*Activity*: Every entry below should be printed exactly.
*** Opening Given data ***
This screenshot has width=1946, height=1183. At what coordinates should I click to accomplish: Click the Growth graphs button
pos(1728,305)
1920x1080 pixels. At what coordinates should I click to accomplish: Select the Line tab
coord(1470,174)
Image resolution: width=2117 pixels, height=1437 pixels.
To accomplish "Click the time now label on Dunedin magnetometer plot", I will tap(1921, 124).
*** Closing Given data ***
*Answer space*:
This screenshot has width=1946, height=1183. At what coordinates should I click to accomplish: Click the Growth graphs button
pos(1728,305)
1920x1080 pixels. At what coordinates should I click to accomplish: Select the Line tab
coord(1470,174)
Image resolution: width=2117 pixels, height=1437 pixels.
To accomplish "Click the time now label on Dunedin magnetometer plot", I will tap(1921, 124).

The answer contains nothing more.